◆ Task to complete: Your answer should consist of the lines in the data below that contain "beside".

◆ Stored data:

═══

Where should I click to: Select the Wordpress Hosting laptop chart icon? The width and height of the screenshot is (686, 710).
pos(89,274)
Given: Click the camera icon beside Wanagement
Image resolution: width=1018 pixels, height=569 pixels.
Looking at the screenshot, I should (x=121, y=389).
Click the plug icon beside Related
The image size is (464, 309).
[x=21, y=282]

═══

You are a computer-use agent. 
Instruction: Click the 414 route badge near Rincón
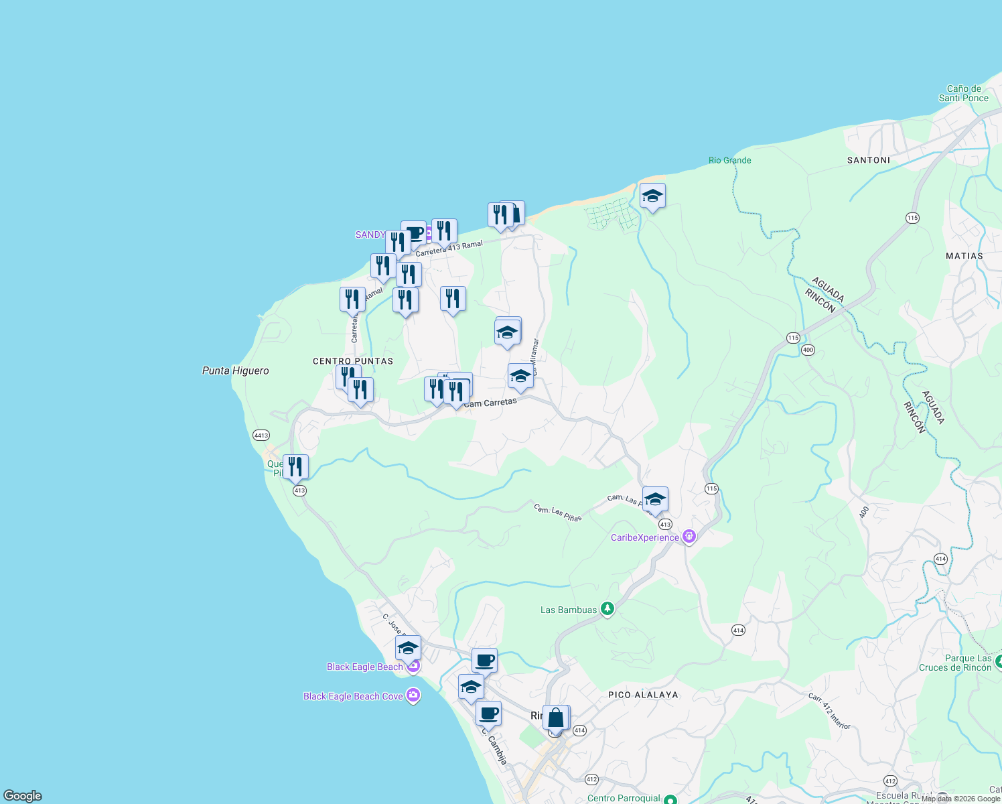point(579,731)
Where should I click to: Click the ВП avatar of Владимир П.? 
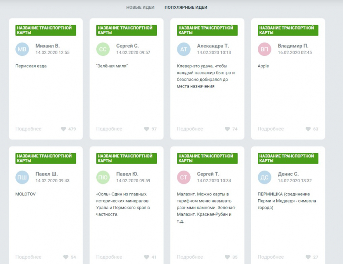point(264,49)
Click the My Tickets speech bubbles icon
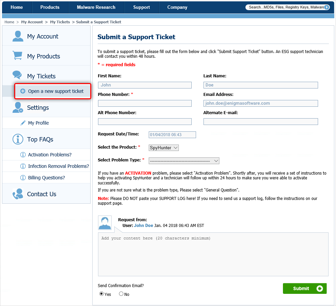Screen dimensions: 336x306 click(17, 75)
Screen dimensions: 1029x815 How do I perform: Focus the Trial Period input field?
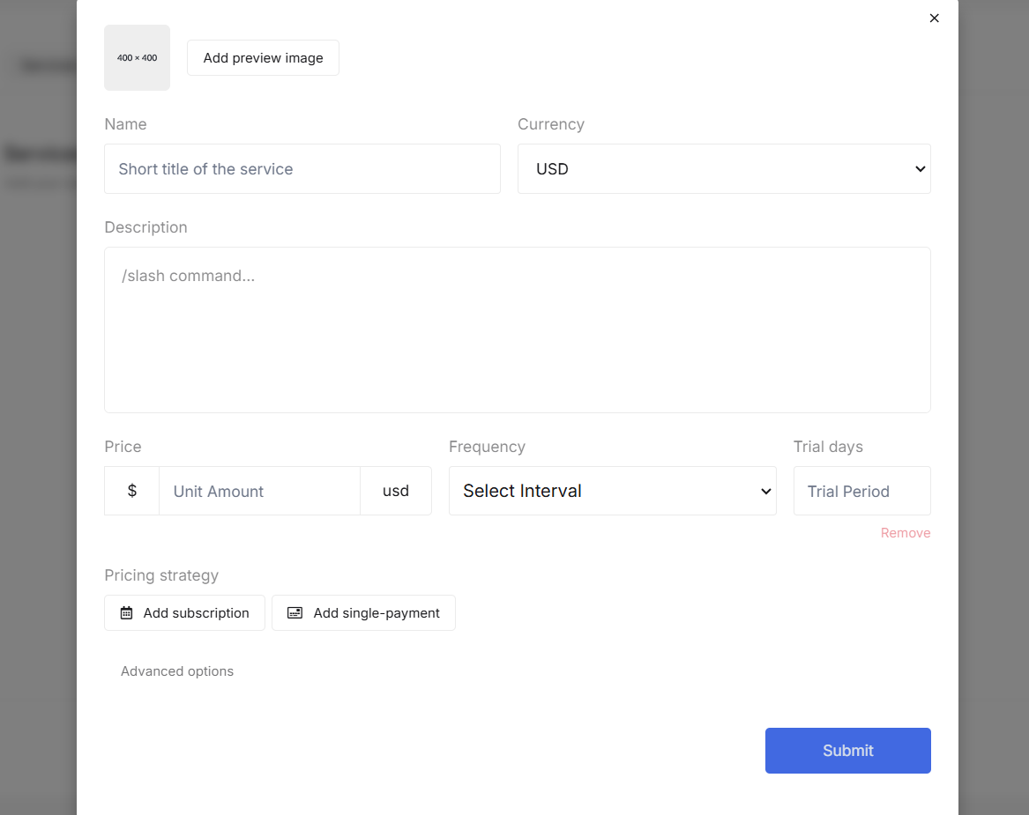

═══

◆ Answer section:
Given: Click the camera icon beside Wanagement
Click the plug icon beside Related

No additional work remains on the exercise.